Three actions miners can take to limit growing cybersecurity risks
Mining and metals companies are putting their foot on the gas in the face of economic reopening. As teams address challenges and prepare for optimal efficiency, they cannot ignore a major growing risk: cybersecurity.
There is no denying this increasing threat. The recent EY Global Information Security Survey finds that more than three-quarters of respondents have seen a rise in the number of disruptive cyber attacks in the last year as businesses increasing rely on digital and autonomous tools.
The thing is, as businesses adapt to new digital and online measures, threat actors adapt with them, using new strategies.
And commodity companies certainly aren’t immune. The hackers who shut down the U.S. Colonial Pipeline earlier this year used ransomware-as-a-service that can be found on the dark web. And the individuals who infiltrated SolarWinds in 2020 did so via a sophisticated supply chain attack that was largely unfamiliar to security teams.
For mining and metals companies, there’s a unique set of challenges. Ongoing integration between IT and OT networks, reliance on third parties with less secure networks and limited workforces are all creating new entry points for cybercrime. Many companies also have the added risk of having strategic minerals and commodities that needed for the future and are being targeted as countries race to acquire new world metals.

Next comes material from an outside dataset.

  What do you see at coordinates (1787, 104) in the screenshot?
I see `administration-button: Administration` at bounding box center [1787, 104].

With the threat landscape evolving so quickly, it’s hard to keep up. Only half of companies in the EY survey say they understand and can anticipate the strategies attackers use. Just one in three are confident in their ability to make the supply chain suitably robust or water-tight against attacks. And, only 9% of boards declare themselves extremely confident that the cybersecurity risks and mitigation measures presented to them can protect the organization from major cyber-attacks.
These gaps and barriers highlight the growing importance of cybersecurity teams working closely with colleagues across the business, in procurement, operations and beyond to identify risks, implement protection measures and address evolving threats. The survey indicates three actions cybersecurity teams can take so they can respond with agility and resiliency.

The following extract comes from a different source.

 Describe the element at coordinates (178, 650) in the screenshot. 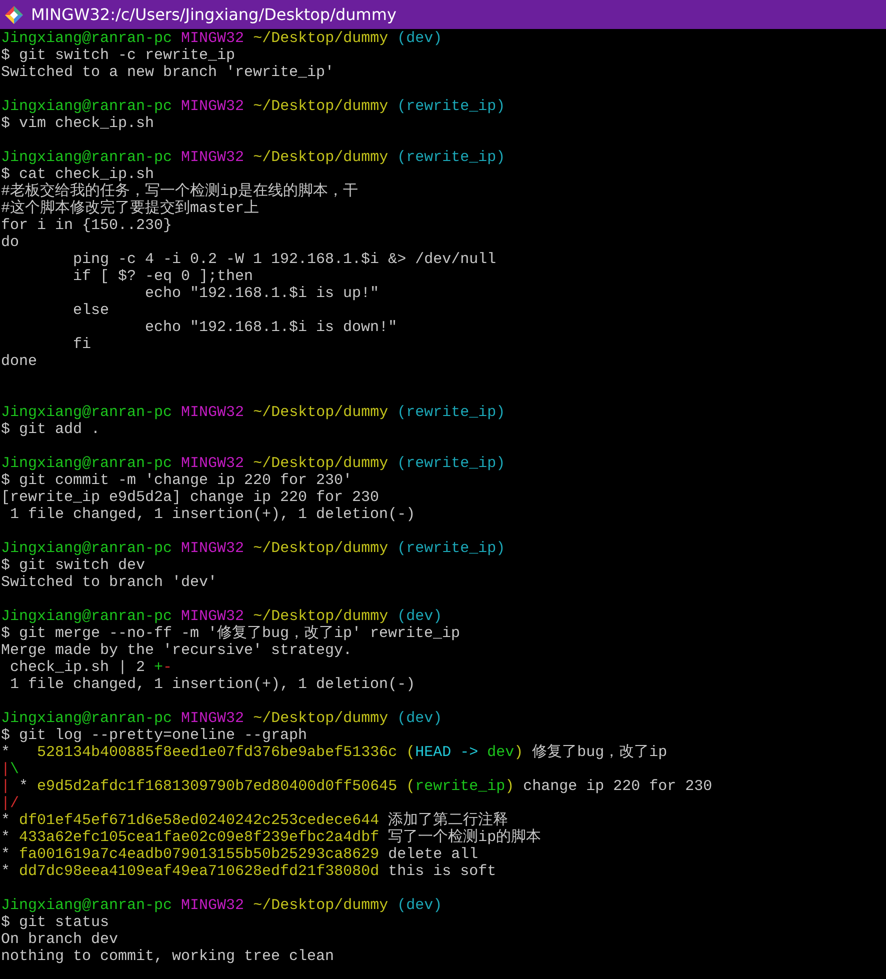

Reassess alignment with the business: Most respondents to the EY survey admit that cybersecurity teams are not consulted, or are consulted too late, when leadership makes urgent strategic decisions. Even if this does not happen often, it only take one time for a flaw in the defences to be exploited by threat actors. The reality is that many cybersecurity teams lack the required visibility to operate in sync with other functions and pursue a strategy that aligns with the business. To address this, leaders should look to strengthen their engagement with stakeholders, ensure their alignment to core business goals and objectives, and assess their business partners’ satisfaction with the performance and delivery of security services.
Review the talent profile: To respond to organizational challenges, as well as the sophisticated nature of recent high-profile attacks, cybersecurity teams need the support of versatile, multi-skilled professionals. That means companies need individuals with advanced technical skills, as well as the ability to build interdepartmental relationships. They need people with a passion for innovation and growth – who can also detect emerging threats and find flaws in defences. But it’s difficult to find one individual who possesses all these talents. A better approach is to build teams that balance a combination of broad disciplines, understanding each has its own strengths and weaknesses.
Shift everywhere: Cybersecurity teams are familiar with the principle of “shifting left” – i.e. striving to involve cybersecurity earlier on in the transformation and product development lifecycle. However, they now also need to shift north, east, south and west. In practice, this means addressing the concerns of management at the north, focusing on reporting and accountability, as well as budgeting and resource allocation. Shifting the focus east to regulators to prioritize certifications and attestations, along with regulatory mapping. Shift south to enhance standards and testing. And shifting west to focus on security and privacy by design. If teams can position themselves in the centre of these four vital stakeholders, they’ll be in the right place to take their function to the next level of strategic influence.
Giving the cybersecurity function a seat at the table to proactively identify threats can be a vital enabler of growth. By building the right teams and education, mining companies can minimize disruptions to production, damage to equipment or loss of IP – all of which could lead to major financial and reputational losses. In an era posed for significant growth, there’s no time for error. Don’t let an avoidable cyber attack get you down.
YOGEN APPALRAJU is the cybersecurity leader at EY Canada, based in Toronto.